---
title: "Running a Simulation with metaRVM"
output: rmarkdown::html_vignette
vignette: >
  %\VignetteIndexEntry{Running a Simulation with metaRVM}
  %\VignetteEngine{knitr::rmarkdown}
  %\VignetteEncoding{UTF-8}
---

```{r, include = FALSE}
knitr::opts_chunk$set(
  collapse = TRUE,
  comment = "#>"
)
```

## Introduction

This vignette demonstrates how to run a `metaRVM` simulation using the example configuration and data files included with the package. This is a good way to get started and understand the basic workflow.

## Locating the Example Files

The `metaRVM` package includes a set of example files in its `extdata` directory.

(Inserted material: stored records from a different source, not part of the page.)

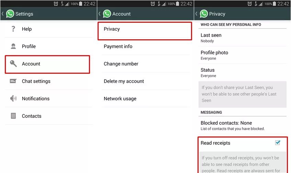
Task: Go back using WhatsApp logo in Privacy header
Action: (x=204, y=14)
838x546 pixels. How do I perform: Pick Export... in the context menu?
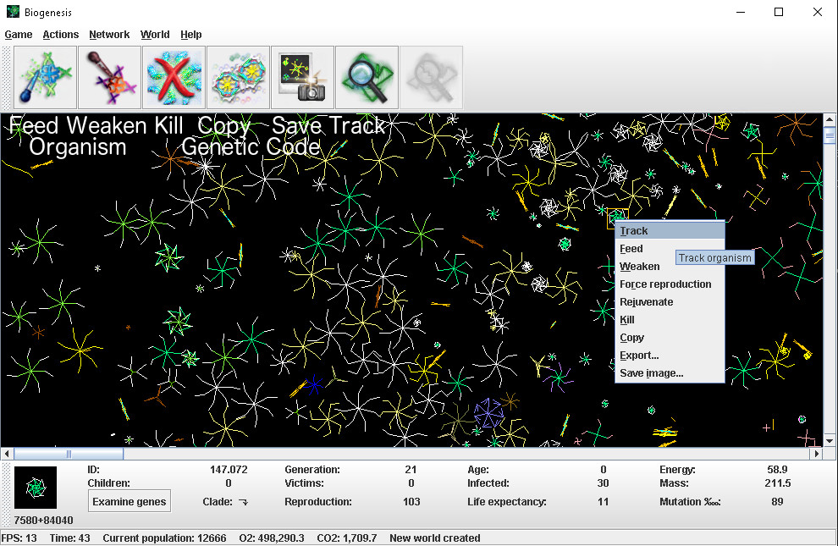[x=639, y=356]
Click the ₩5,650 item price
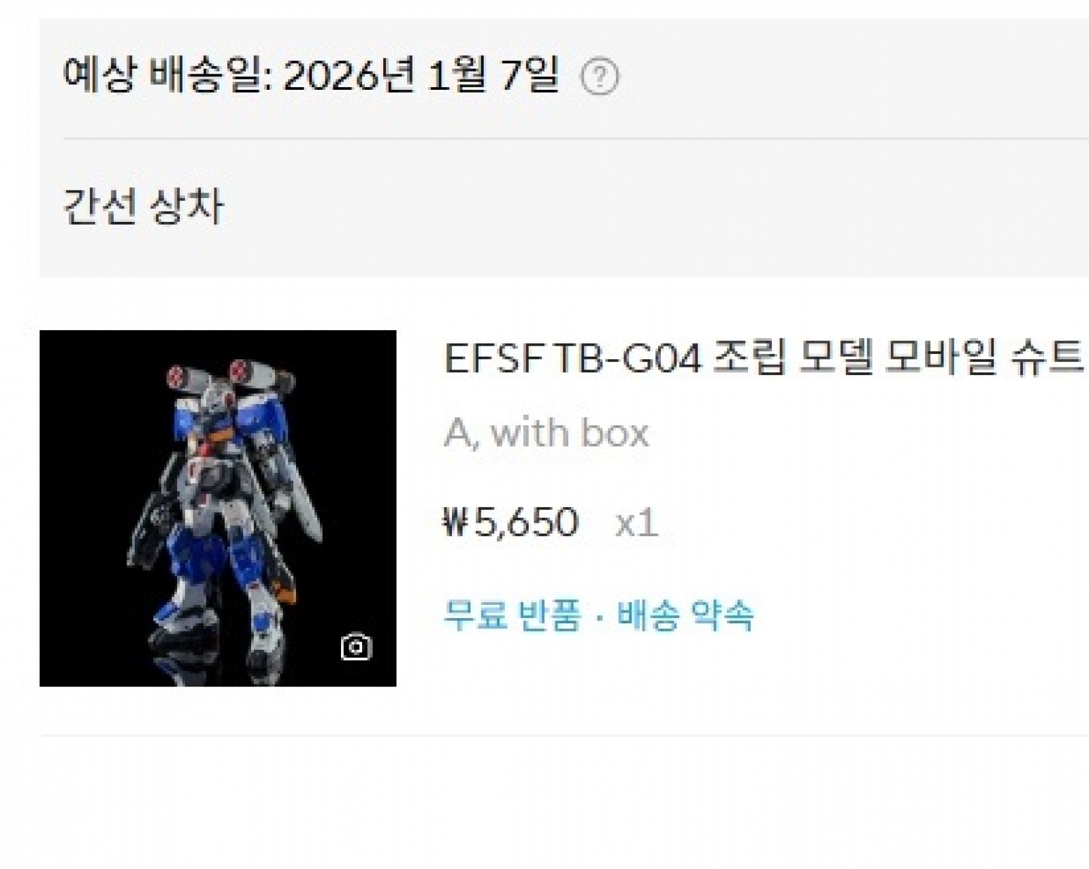The height and width of the screenshot is (869, 1089). (x=511, y=523)
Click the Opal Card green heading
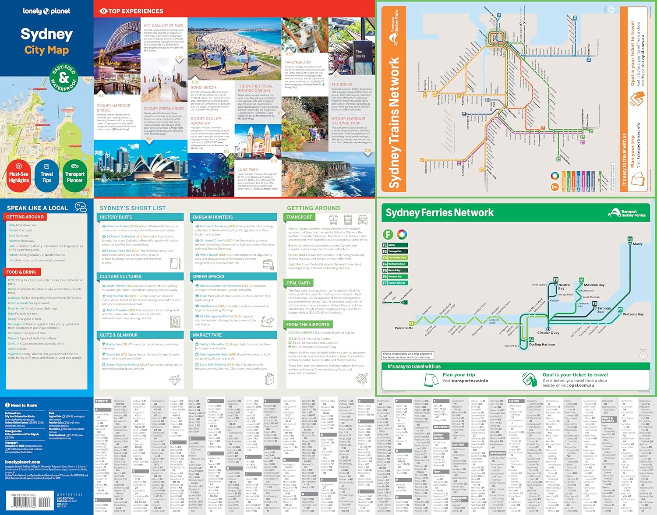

To run the example, these files must first be located. The `system.file()` function in R is the recommended way to do this, as it finds the files wherever the package is installed.

```{r}
# Locate the example YAML configuration file
yaml_file <- system.file("extdata", "example_config.yaml", package = "MetaRVM")
print(yaml_file)
```

The `yaml_file` variable now holds the full path to the example configuration file. This file is set up to use the other example data files (also in the `extdata` directory) with relative paths. Below is the content of the yaml file.

```yaml
run_id: ExampleRun
population_data:
  initialization: population_init_n24.csv
  vaccination: vaccination_n24.csv
mixing_matrix:
  weekday_day: m_weekday_day.csv
  weekday_night: m_weekday_night.csv
  weekend_day: m_weekend_day.csv
  weekend_night: m_weekend_night.csv
disease_params:
  ts: 0.5
  ve: 0.4
  dv: 180
  dp: 1
  de: 3
  da: 5
  ds: 6
  dh: 8
  dr: 180
  pea: 0.3
  psr: 0.95
  phr: 0.97
simulation_config:
  start_date: 01/01/2023 # m/d/Y
  length: 150
  nsim: 1
  nrep: 1
  simulation_mode: deterministic
  random_seed: 42
```

## Running the Simulation

Once the path to the configuration file is available, the simulation can be run using the `metaRVM()` function.

```{r, results='hide'}
# Load the metaRVM library
library(MetaRVM)
options(odin.verbose = FALSE)

# Run the simulation
sim_out <- metaRVM(yaml_file)
```

The `metaRVM()` function will parse the YAML file, read the associated data files, run the simulation, and return a `MetaRVMResults` object.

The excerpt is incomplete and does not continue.